FIGURE 2. Functional enrichment for mRNAs co-expressed (A) The bubble pattern shows the enrichment pathways with Gene Ratio, gene count and p-value (B) The histogram shows the enrichment of molecular function, biological process and cellular component. Results of GSEA enrichment on (C) B cell receptor signaling pathway (D) T cell receptor signaling pathway (E) Cell cycle (F) RNA polymerase, and (G) DNA replication.

Identification of Immune Cells With Significant Difference Between Two Groups

The results of functional enrichment suggested that there were significant differences in immune-related pathways between the recurrence and non-recurrence groups. In order to investigate which immune cells are involved in the mechanisms influencing the recurrence of liver cancer, we used the TIMER database (http://timer.cistrome.org) to estimate the expression level of immune cells in the two groups, and the t-test was used to determine whether there were significant differences in the expression of immune cells between the two groups. Immune cells showed significant differences between the recurrence and non-recurrence groups (Figures 3A–D), and the expression of naive B cells, B cells, T cell CD4⁺ memory resting, and T cell CD4⁺ were downregulated in the recurrence group. The results demonstrated the significant influence of these four immune cells on liver cancer recurrence.

FIGURE 3

FIGURE 3. Immune cells that are significantly different between the recurrence and non-recurrence groups (A) B cell naive expression between the two groups (B) B cell expression between the two groups (C) T cell CD4⁺ memory resting expression between the two groups (D) T cell CD4⁺ expression between the two groups.*p < 0.05, **p < 0.01 and ***p < 0.001.

Construction and Performance Evaluation of the Risk Assessment Model

To identify the mRNAs that play an important role in liver cancer recurrence, we constructed 500 decision trees using random forest with 60 DE-mRNAs as features and measured the importance of each DE-mRNA on recurrence by calculating the mean decrease Gini and mean decrease accuracy for each DE-mRNA. The top 30 DE-mRNAs ranked by mean decrease Gini and mean decrease accuracy were selected (Figures 4A, B). The top 30 mRNAs were intersected, and 18 overlapping mRNAs were finally selected to construct the risk assessment model (Figures 4C, D).

FIGURE 4

FIGURE 4. Construction of a risk assessment model (A) Top 30 DE-mRNAs with mean decrease Gini (B) Top 30 DE-mRNAs with mean decrease accuracy (C) Overlapping DE-mRNAs between the selection methods (D) Logistic risk model constructed by overlapping DE-mRNAs.

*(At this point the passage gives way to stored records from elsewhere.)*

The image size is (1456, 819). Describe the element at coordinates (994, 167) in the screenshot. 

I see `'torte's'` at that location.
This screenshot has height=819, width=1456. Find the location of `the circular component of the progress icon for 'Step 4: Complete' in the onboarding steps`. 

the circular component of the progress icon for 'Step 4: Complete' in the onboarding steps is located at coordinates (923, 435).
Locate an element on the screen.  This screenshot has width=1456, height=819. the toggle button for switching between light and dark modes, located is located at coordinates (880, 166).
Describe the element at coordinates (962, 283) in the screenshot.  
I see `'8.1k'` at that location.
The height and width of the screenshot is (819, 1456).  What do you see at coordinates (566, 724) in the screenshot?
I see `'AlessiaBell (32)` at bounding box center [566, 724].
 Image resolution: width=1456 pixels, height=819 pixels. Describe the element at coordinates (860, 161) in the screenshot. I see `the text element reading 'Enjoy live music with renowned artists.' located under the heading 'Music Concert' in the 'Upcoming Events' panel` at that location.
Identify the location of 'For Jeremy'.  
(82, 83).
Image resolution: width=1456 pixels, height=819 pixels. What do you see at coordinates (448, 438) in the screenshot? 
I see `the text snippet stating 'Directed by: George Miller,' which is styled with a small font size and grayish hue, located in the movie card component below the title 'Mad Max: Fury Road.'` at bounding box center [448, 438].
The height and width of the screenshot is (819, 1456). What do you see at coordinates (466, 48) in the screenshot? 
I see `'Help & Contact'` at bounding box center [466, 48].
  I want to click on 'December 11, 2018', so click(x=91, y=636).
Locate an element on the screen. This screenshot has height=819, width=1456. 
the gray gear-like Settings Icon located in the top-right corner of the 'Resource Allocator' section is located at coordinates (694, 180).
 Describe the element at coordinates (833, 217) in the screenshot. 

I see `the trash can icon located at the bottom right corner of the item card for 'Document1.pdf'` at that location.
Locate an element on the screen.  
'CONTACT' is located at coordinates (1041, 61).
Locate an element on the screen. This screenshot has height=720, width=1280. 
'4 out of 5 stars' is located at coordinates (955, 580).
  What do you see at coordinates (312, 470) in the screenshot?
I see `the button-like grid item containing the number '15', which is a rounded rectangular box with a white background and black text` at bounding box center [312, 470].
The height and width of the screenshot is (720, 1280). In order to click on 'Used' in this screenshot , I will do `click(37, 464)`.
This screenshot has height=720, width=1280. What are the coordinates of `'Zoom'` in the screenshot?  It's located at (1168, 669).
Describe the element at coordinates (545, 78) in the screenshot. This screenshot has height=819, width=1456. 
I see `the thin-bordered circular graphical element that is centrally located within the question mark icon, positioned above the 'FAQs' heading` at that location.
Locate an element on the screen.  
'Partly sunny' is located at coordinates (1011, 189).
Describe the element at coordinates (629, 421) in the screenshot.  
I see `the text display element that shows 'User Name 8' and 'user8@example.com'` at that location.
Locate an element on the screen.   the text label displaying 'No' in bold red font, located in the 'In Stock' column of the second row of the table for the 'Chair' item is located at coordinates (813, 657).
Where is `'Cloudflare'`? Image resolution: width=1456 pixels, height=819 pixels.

Subsequently, we trained an 18-mRNA risk assessment model in the training cohort using logistic regression analysis. These 18 mRNAs were uncharacterized LOC644135 (LOC644135), elastin (ELN), GULP PTB domain-containing engulfment adaptor 1 (GULP1), ENSG00000248635 (a novel gene), Glycoprotein M6A (GPM6A), peptidase inhibitor 15 (PI15), Sphingosine-1-Phosphate phosphatase 2 (SGPP2), transmembrane protein 200C (TMEM200C), cadherin 3 (CDH3), selectin P (SELP), collagen and calcium binding EGF domains 1 (CCBE1), immunoglobulin lambda variable 1–44 (IGLV1-44), Immunoglobulin Lambda Variable 2–11 (IGLV2-11), Immunoglobulin Lambda Like Polypeptide 5 (IGLL5), Immunoglobulin Heavy Variable 3–23 (IGHV3-23), Immunoglobulin Heavy Variable 5–51 (IGHV5-51), Immunoglobulin Heavy Constant Gamma 2 (IGHG2), and CD79a molecule (CD79A). The risk assessment model was developed based on the coefficients of mRNAs and the constant derived from this analysis. The value of the constant b in the logistic regression formula was 0.3883, and the coefficients of mRNAs were shown in Figure 4D.

In the training cohort, the performance of the risk assessment model was good, with an AUC value of 0.7356 (Figures 5A, B). Subsequently, we assessed the robustness and accuracy of this 18-mRNA signature by applying the same statistical model to the validation cohort. In the validation cohort, the 18-mRNA biomarkers also showed significant diagnostic accuracy in identifying postoperative recurrence in patients with liver cancer, with an AUC value of 0.7285 (Figures 5C, D).

FIGURE 5

FIGURE 5. Performance evaluation of the risk assessment model.The ROC curves demonstrate the diagnostic performance of the model in distinguishing recurrent patients in the (A) training cohort and (C) validation cohort. The histograms show the risk score distribution in the (B) training and (D) validation cohorts. For convenience of display, the risk score is subtracted from the median and magnified 10 times to obtain the modified risk score.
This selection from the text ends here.